1. Contentious policy 1: Formulating sick leave policy to prevent sick leave abuse, and dealing with employees with chronic physical and mental illness
• Under current sick leave policies, an employee is entitled to the full average daily wage without any cap even if such employee took out a sick leave for 1 day. Is it possible for employers to legally tighten such entitlement by limiting the maximum number of paid sickness days or by restricting paid sickness days to no more than 4 consecutive days and daily rate of sickness allowance to 4/5 of the average daily wage?
• Is it possible to arrange for designated doctors to obtain more specific information about the health conditions of employees who are continually calling in sick?
• Is it possible to request for detailed medical history and record from employees?
• How to devise policies dealing with employees who claim that they have chronic physical and mental health conditions?
• Landmark cases on how to formulate relevant human resources policies without contravening the law, including the anti-discrimination ordinances.
• Sample policies included for reference.

2. Contentious policy 2: Human resources policies to effectively handle suspicious work-related injuries cases, and habits of doctor-shopping to continuously take out sick leave for work-related injuries
• When faced with suspicious work-related injuries cases, and habits of doctor-shopping to continuously take out sick leave for work-related injuries, how should human resources managers formulate policy to address the relevant risks?
• Recent cases held that employers are entitled to request allegedly injured employees to attend medical consultations of designated medical practitioners under section 16 of the Employees' Compensation Ordinance (Cap. 282). How should human resources managers formulate relevant measures to strike out employees' compensation claim when such employees fail to attend arranged medical consultations without reasonable excuse?
• Sample employees' handbook clauses and relevant measures included for reference.

3. Contentious policy 3: Reasonable grounds for employers to refuse employees who suffered from work-related injuries to return to work, and the controversies surrounding the implementation of relevant policies
• Case law held that once an employee is ruled to have suffered from work-related injuries, it is illegal for the employer to request a return to work certificate from the employee, and the employee may claim for termination compensation on the ground of constructive dismissal.
• Case law also held that in the event of an employee having lost work capacity, the employer is legally entitled to terminate such employee's employment on the ground of frustration of contract. The burden of proof is on the employer. Relevant policies and guidance on how to handle included for reference.

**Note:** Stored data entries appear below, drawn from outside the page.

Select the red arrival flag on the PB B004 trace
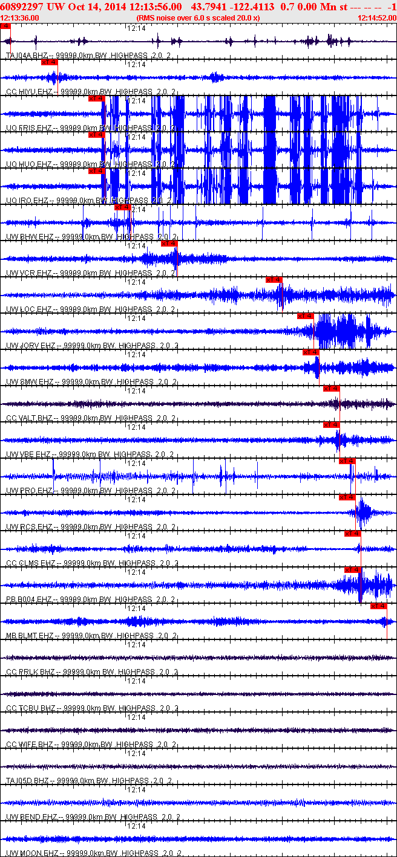 click(x=353, y=569)
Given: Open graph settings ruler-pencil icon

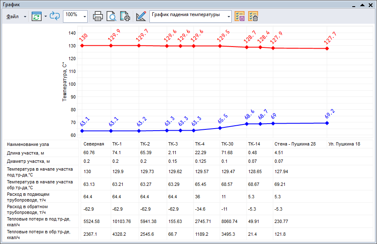Looking at the screenshot, I should click(141, 16).
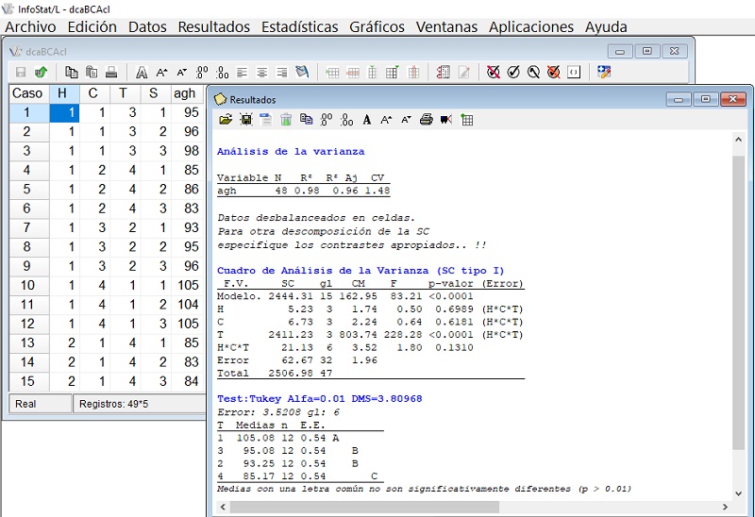755x517 pixels.
Task: Align text left in the dcaBCAcl toolbar
Action: click(243, 72)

4. Contentious policy 4: Grounds and practice on discretionary monthly/annual bonus/commission not to become contractual/guaranteed bonus/commission
• Case law shows how human resources managers may devise genuine "discretionary" bonuses/commissions within the legal definition.
• Case law also shows the legal risks caused by improper handling of relevant policies.
• Relevant policy terms included for reference.

5. Contentious policy 5: Human resources policies on compensation for employees working overtime/off days/make-up leave or no make-up leave
• Legislation allows employers to require employees to work on off days in business emergencies. Case law provides guidance on the arrangements for make-up leave on Saturdays and Sundays, alternative arrangements, and how to formulate relevant policies.
• The Court of Appeal ruled in one case that for employment contracts stipulating for 2 rest days, Saturdays or one of the weekdays can be set as "regular holiday". After working on a "regular holiday", the employer may choose not to make up for leave.
• Employees may "voluntarily" agree to work on rest days, and employers are not required to make up for leave. Will advise on how to formulate policies to avoid legal proceedings.
• Contract terms and policy rulebooks included for reference.

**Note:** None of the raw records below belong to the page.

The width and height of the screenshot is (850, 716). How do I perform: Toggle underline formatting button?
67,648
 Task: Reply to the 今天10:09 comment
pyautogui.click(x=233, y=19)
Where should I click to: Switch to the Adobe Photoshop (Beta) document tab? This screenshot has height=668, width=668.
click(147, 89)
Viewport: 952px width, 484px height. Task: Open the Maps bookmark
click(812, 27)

6. Contentious policy 6: Disputes over whether employers can refuse to make up for leave after senior employees went on business trips or worked overtime on weekdays (Court of Final Appeal decision)
• How case law examines the relevant dispute.
• The Court of Final Appeal allows insertion of contract terms stipulating that senior/professional employees are not to be paid/made up for leave for overtime work.
• Contract terms included for reference.

7. Contentious policy 7: Disputes over employees' transfer arrangements/change of workplace arrangements
• Is an employee entitled to refuse any transfer arrangement relating to job position, work/branch location, despite the fact that the employment contract has clauses providing for flexible transfer arrangements?
• Is an employee entitled to refuse a transfer arrangement or sue for breach of employment contract, when the commission income is reduced after transfer?
• Case law held that the legal grounds for an employer to carry out transfer arrangements include the fact that the nature of the contract has not changed, the employer has acted reasonably and has not violated the mutual trust under the employment contract. Guidance on how to formulate relevant transfer policies in compliance with the law.
• Rules and sample contracts included for reference.

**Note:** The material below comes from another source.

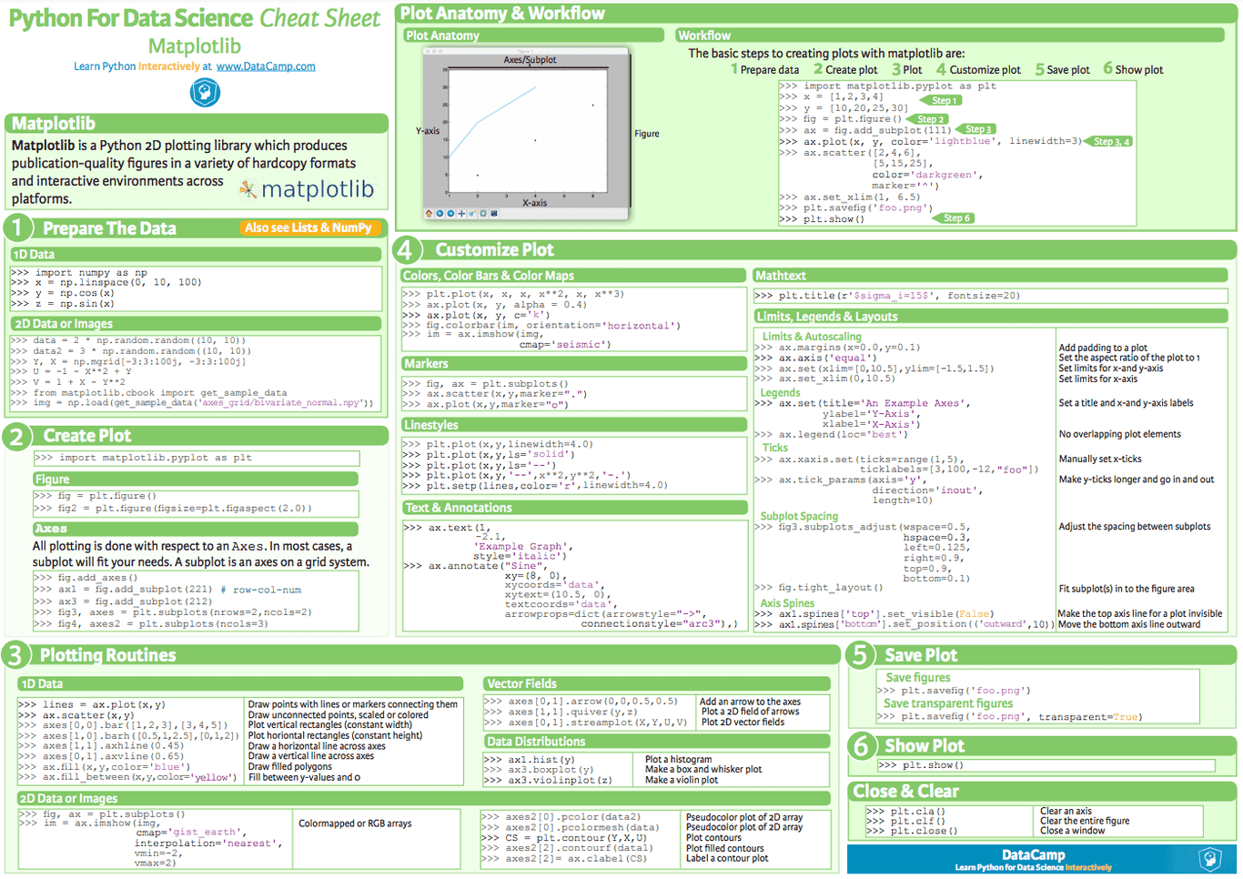This screenshot has height=879, width=1243.
Task: Save the figure using the floppy disk icon
Action: [494, 214]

8. Contentious policy 8: Disputes over whether employers may deduct employees' salary on the basis of lateness, and formulation of different regulations for monthly salary/workpiece/hourly salary employees to be clear of criminal liability
• Deduction of salary is a strict liability offence (personal negligence, lack of legal common sense, and lack of criminal intent are not valid defenses) and attracts criminal liability.
• Can being late be considered as absence from work? What is the general definition of absence from work according to case law?
• Case law have different guidelines on salary deductions for employees who are late depending on whether they are on monthly pay or piece work pay or hourly pay. How should human resources managers formulate contract policies that comply with the laws and regulations?
• How should human resources managers formulate relevant measures to avoid criminal liability?

9. Contentious policy 9: Clause on cancellation of contractual annual leave to avoid violation of the law and to better protect the rights and interests of employers (Court of Final Appeal decision)
• The Court of Final Appeal has reached a decision on the cancellation of "contractual annual leave", ruling that employers can legally cancel it. But what about the disputes over the remaining grey areas, including whether annual leave taken by an employee constitutes statutory holiday or contractual annual leave?
• According to the case law, what are the common illegal cancellation clauses?
• Case law states that employers should clearly state the arrangements for cancellation of contractual annual leave in employment contracts.
• How should the human resources department write relevant provisions to cancel contractual annual leave without violating the law?
• Employees' handbook clauses and contract terms included for reference.

10. Contentious policy 10: Formulation of an equal employment policy that can be used for discrimination complaints and court litigation to protect employers from legal liabilities
• According to section 46 of the Discrimination Ordinance, "employers shall be liable for the illegal acts committed by employees during their employment, unless the employer can prove that the employer has taken reasonable and feasible measures to prevent its employees from doing the relevant things".
• Guidance on how to formulate an equal employment policy that can be used for complaints or court litigation to avoid transfer of liability.
• Important sample policy provisions included for reference.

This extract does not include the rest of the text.